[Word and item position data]

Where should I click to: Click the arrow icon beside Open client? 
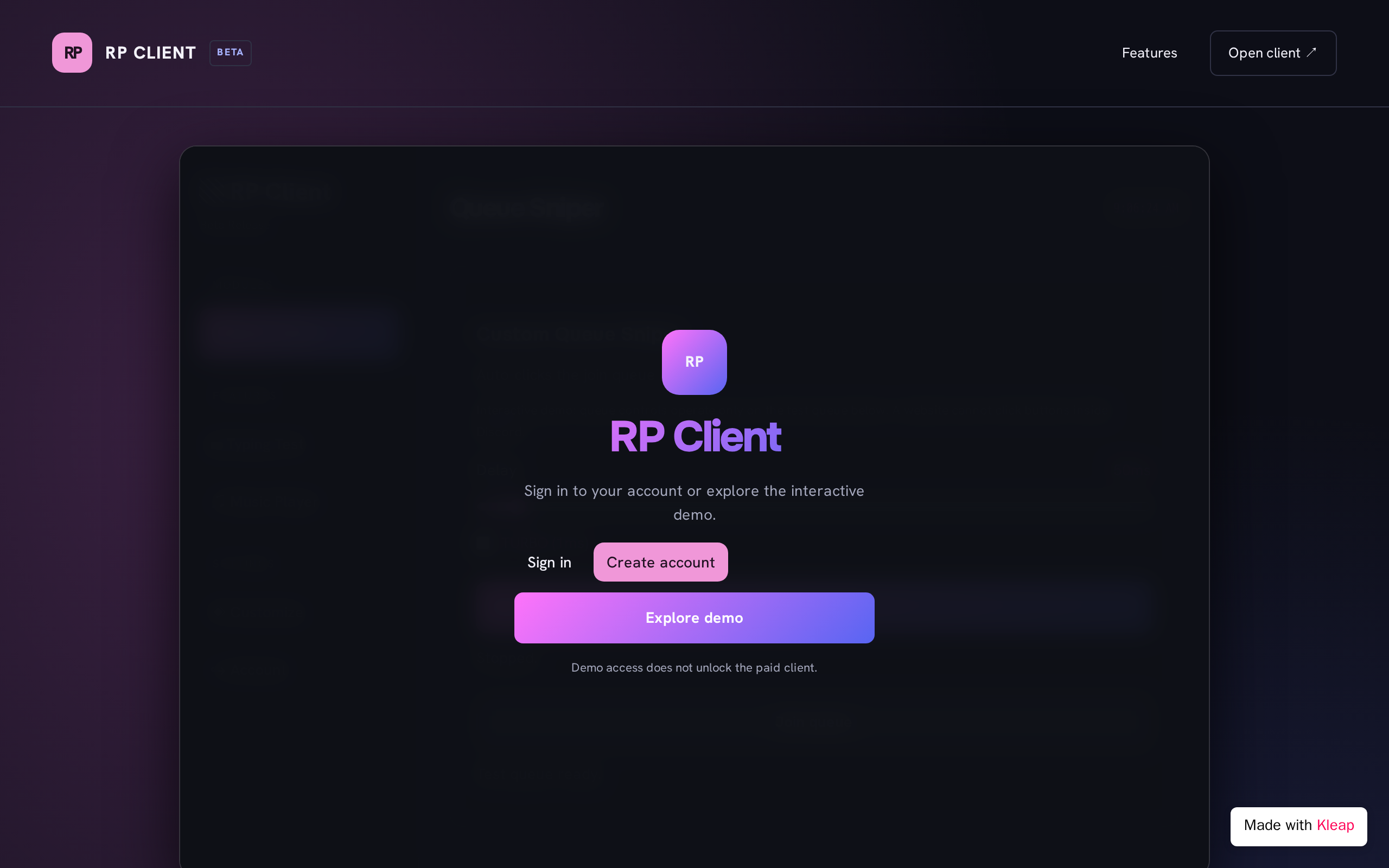pyautogui.click(x=1311, y=52)
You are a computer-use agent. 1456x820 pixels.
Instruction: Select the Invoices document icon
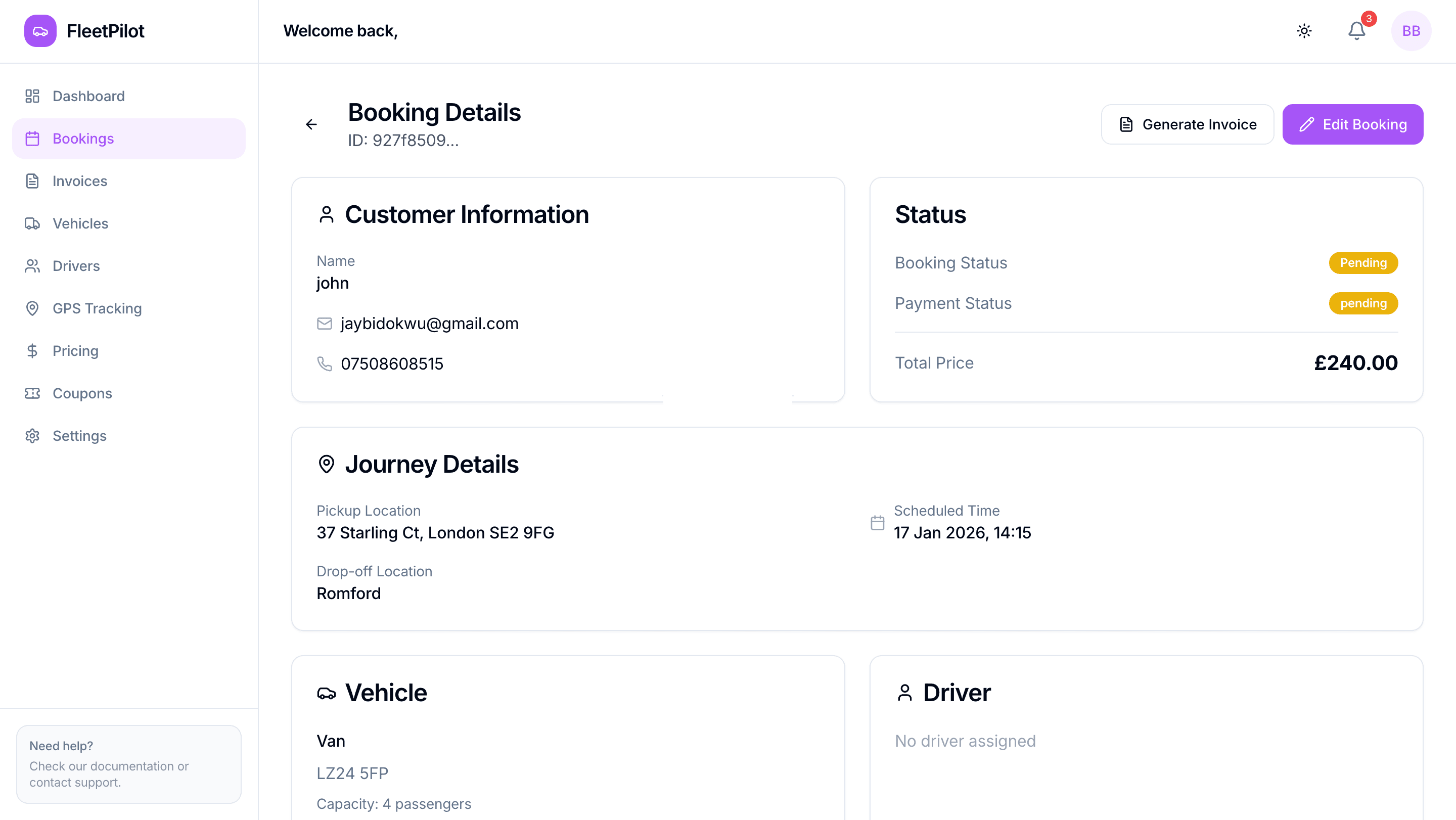[32, 181]
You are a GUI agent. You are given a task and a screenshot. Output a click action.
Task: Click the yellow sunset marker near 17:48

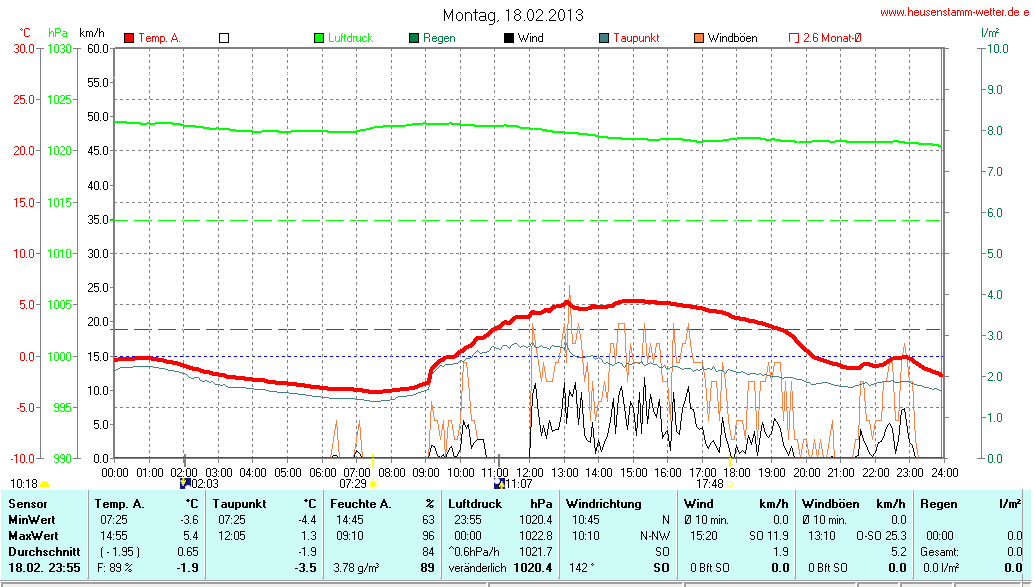pos(729,484)
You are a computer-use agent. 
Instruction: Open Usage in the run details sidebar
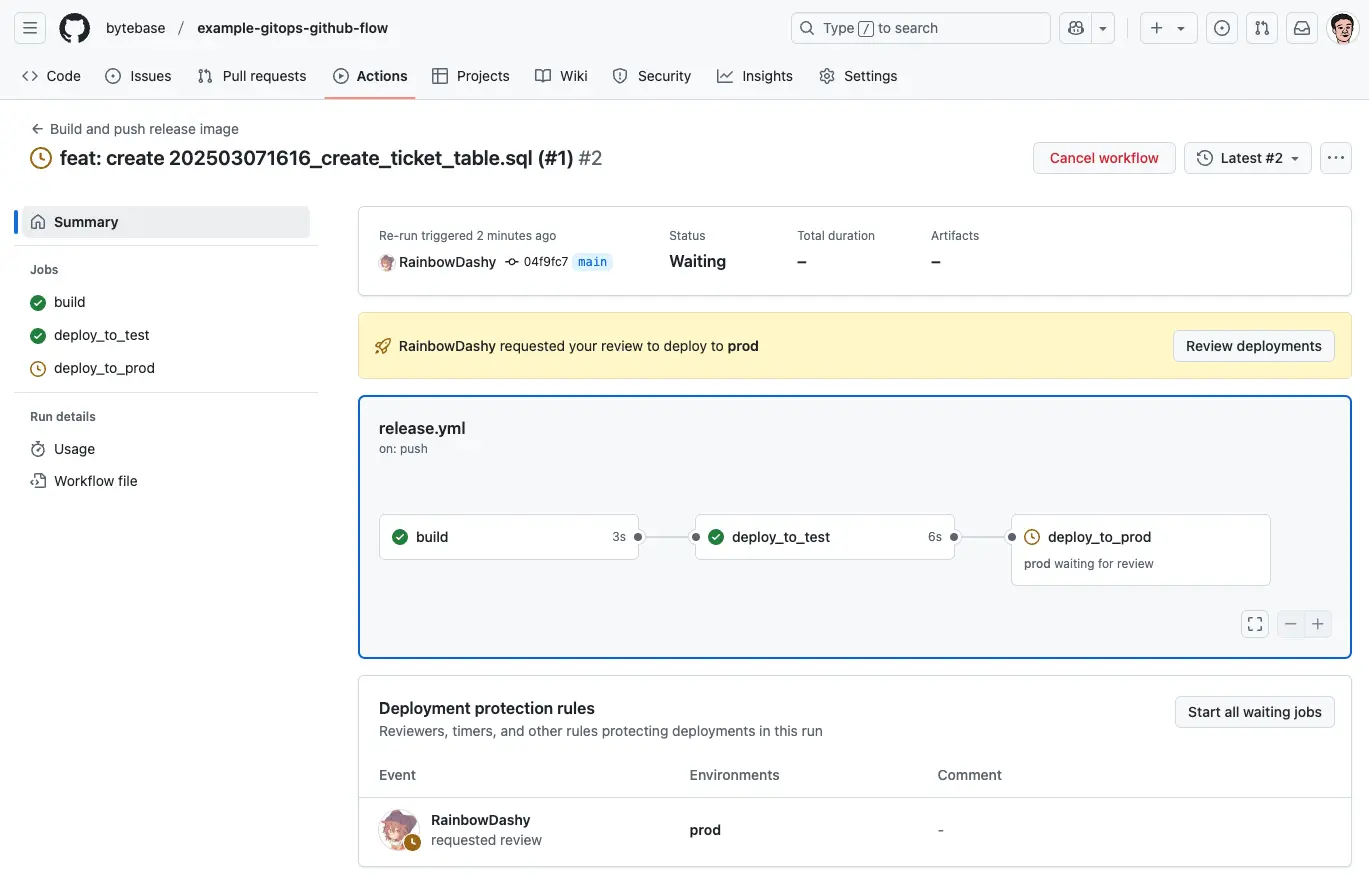pos(73,449)
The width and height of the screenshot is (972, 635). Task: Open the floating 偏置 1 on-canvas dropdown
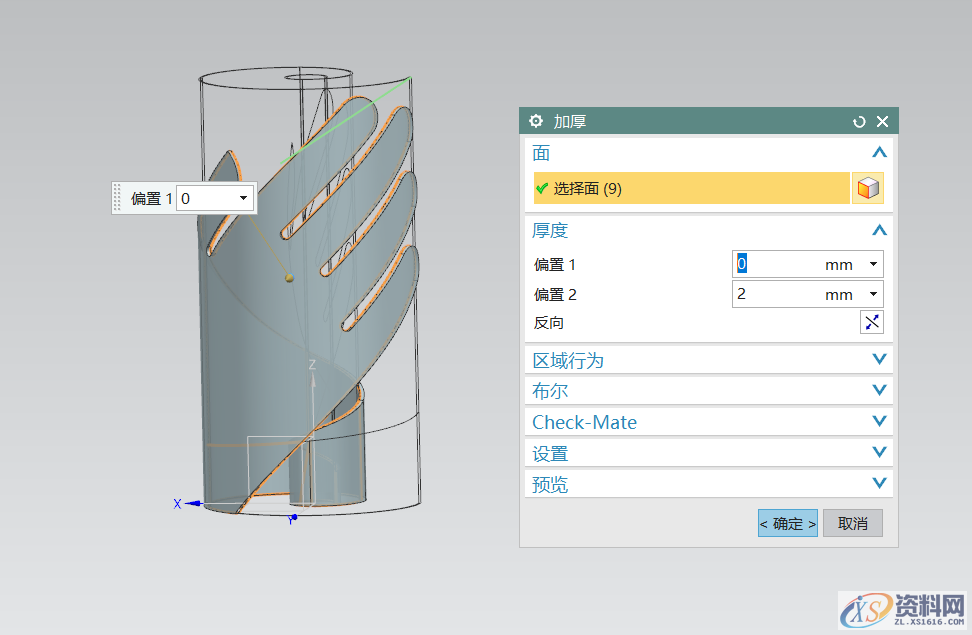click(x=243, y=199)
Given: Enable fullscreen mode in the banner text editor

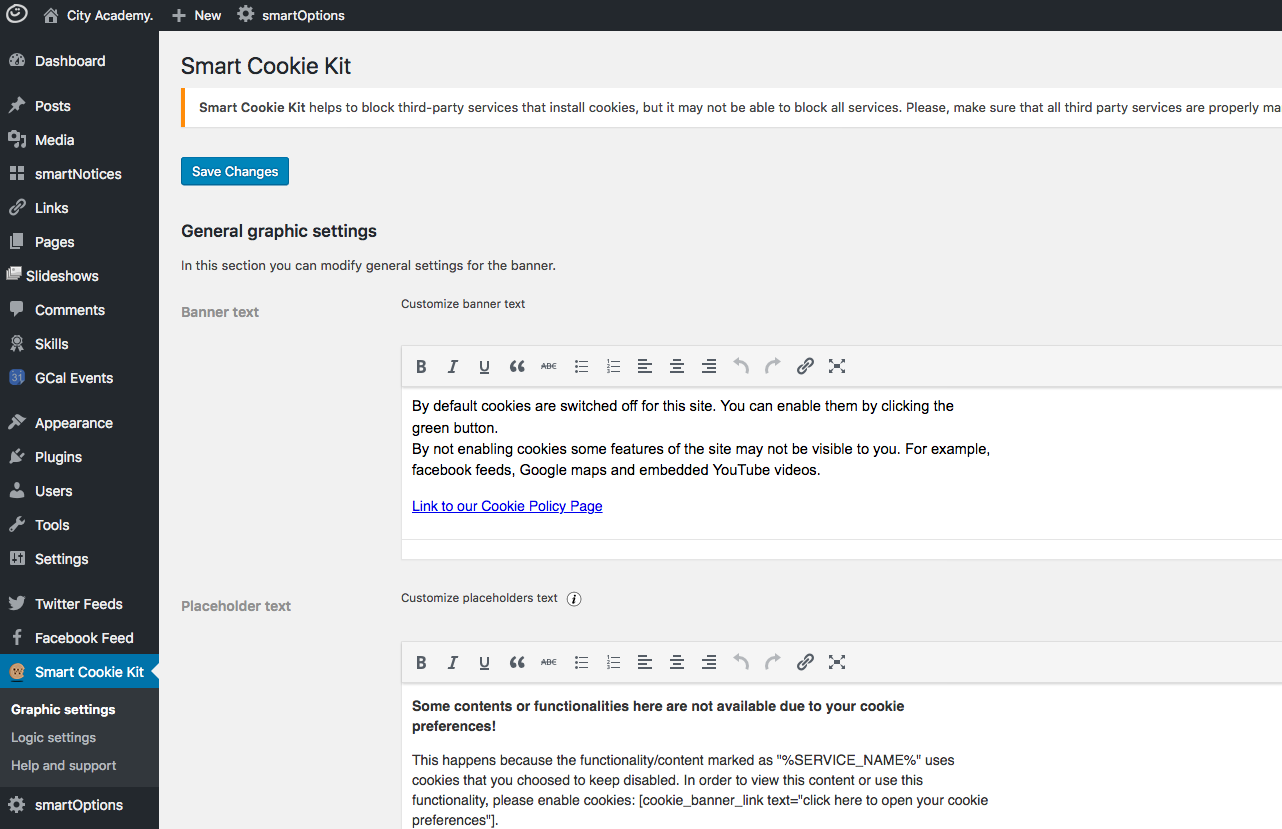Looking at the screenshot, I should pos(837,367).
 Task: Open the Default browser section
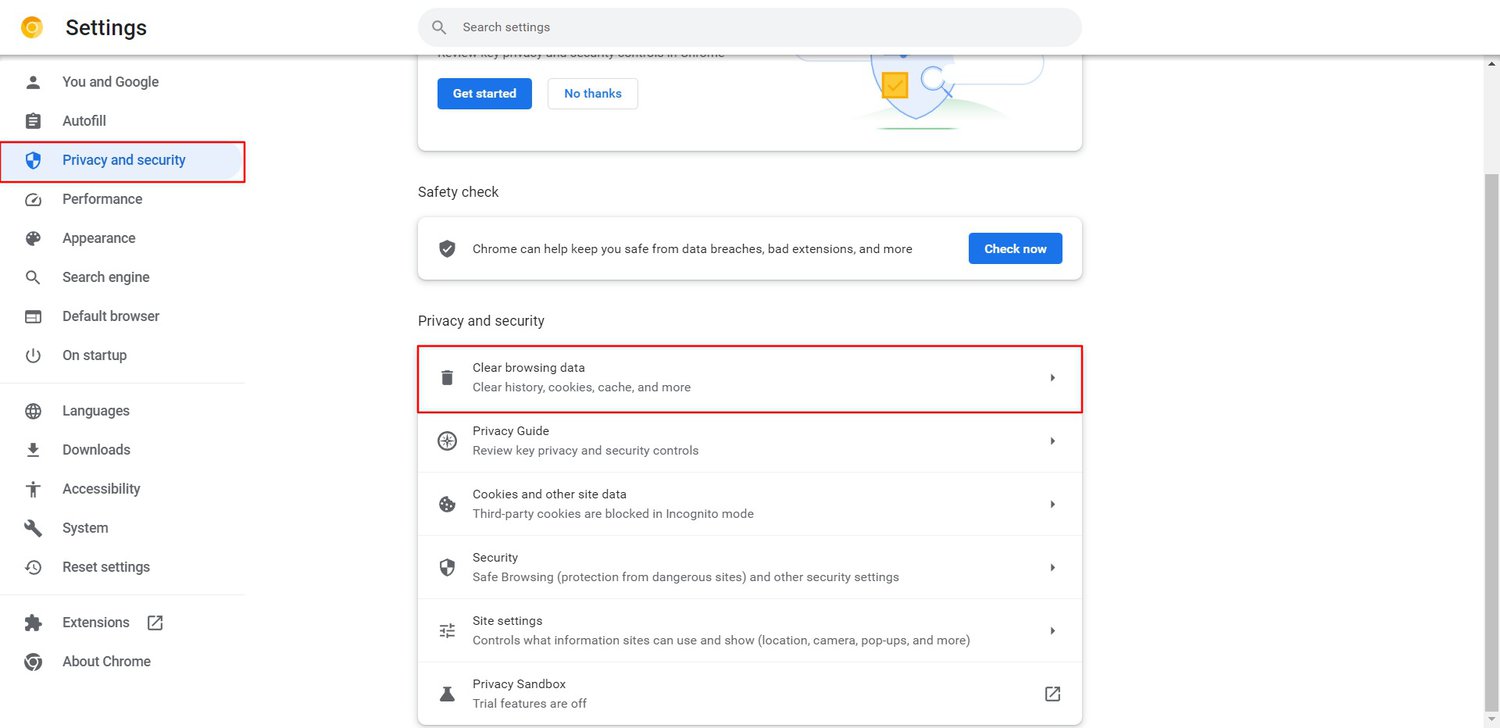tap(110, 316)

**WHAT TO WORK ON**. Print every line of the listing above word for word, leaving out the pictures.

**EXERCISE RESPONSE**.
Where should I click to: Click the arrow icon beside Open client? 
pyautogui.click(x=1311, y=52)
You are a computer-use agent. 1456x820 pixels.
Instruction: Select the Invoices document icon
[32, 181]
You are a GUI agent. You are given a task and a screenshot. Output a click action.
Task: Click the yellow sunset marker near 17:48

pos(729,484)
You are a computer-use agent. 
Instruction: Open Usage in the run details sidebar
pos(73,449)
The width and height of the screenshot is (972, 635). Task: Open the floating 偏置 1 on-canvas dropdown
click(x=243, y=199)
Given: Enable fullscreen mode in the banner text editor

Looking at the screenshot, I should pos(837,367).
 Task: Open the Default browser section
tap(110, 316)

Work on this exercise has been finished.